Sad little farm house preston, There is no history on this place at all, it appears that it has been left empty for about 60 years according to the local farmer who also said '' it was never a nice place to live'', it looks like the roof tiles were removed as there is no slate anywhere and since the house has been left open to the elements it has slowly fallen to pieces, there was a very odd feeling about the place that i have never experienced before, if this place is haunted the ghost must eat sheep as there where numerous skeletons around the house!!

The pictures




SAM_0845 by Neverwillchange, on Flickr




SAM_0836 by Neverwillchange, on Flickr




SAM_0834 by Neverwillchange, on Flickr




SAM_0838 by Neverwillchange, on Flickr




SAM_0840 by Neverwillchange, on Flickr




SAM_0841 by Neverwillchange, on Flickr




SAM_0852 by Neverwillchange, on Flickr




SAM_0856 by Neverwillchange, on Flickr




SAM_0860 by Neverwillchange, on Flickr




SAM_0858 by Neverwillchange, on Flickr

Thanks for looking


----------



## Sshhhh... (May 23, 2013)

How intriguing, I wonder why the farmer said that. Maybe bad history to the place. Nice shots


----------



## ZerO81 (May 24, 2013)

Very nice, I think i may have to track this down next time i am over that way to add to 2013's project


----------



## Walrus75 (Jun 14, 2013)

If this is the house that I think it is it was known as a haunted house back in the early '70s - at that time it was abandoned, and had been for a number of years, but still relatively intact, time has not been good to it.
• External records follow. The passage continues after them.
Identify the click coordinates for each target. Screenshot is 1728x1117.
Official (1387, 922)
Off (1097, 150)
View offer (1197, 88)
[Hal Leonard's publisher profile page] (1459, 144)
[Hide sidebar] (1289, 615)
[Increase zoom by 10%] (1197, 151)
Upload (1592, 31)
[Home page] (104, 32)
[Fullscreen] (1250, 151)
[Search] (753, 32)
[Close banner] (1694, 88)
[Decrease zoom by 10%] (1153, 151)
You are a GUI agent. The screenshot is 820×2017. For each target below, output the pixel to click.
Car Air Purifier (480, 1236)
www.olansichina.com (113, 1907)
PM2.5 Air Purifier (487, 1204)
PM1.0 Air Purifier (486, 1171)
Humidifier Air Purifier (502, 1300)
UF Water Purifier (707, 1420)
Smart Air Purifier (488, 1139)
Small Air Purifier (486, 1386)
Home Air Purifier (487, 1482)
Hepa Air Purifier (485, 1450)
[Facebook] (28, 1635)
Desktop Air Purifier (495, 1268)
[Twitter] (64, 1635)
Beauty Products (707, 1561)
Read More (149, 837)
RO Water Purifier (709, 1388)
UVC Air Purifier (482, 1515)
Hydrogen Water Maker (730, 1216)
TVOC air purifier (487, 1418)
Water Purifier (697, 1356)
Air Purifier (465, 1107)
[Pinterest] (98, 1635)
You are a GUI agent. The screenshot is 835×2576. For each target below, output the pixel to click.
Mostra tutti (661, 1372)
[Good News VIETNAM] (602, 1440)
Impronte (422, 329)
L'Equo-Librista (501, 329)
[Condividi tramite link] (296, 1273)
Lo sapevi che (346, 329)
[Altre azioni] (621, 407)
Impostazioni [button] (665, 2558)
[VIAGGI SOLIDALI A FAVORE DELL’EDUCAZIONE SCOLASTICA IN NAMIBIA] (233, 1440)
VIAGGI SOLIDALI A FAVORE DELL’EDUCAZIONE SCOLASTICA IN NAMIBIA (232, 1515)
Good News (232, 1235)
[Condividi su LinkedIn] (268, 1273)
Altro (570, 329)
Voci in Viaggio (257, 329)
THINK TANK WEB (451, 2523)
The trees have a grown up since back then when it used to stand looking menacing all alone on the green, it used to scare the crap out of us kids and we never went anywhere near it.

I only found out recently that it's name was 'Pleasant View', nice name, scary house!


----------



## woodland pixie (Jul 8, 2013)

Great photos....I love it when nature takes control again


----------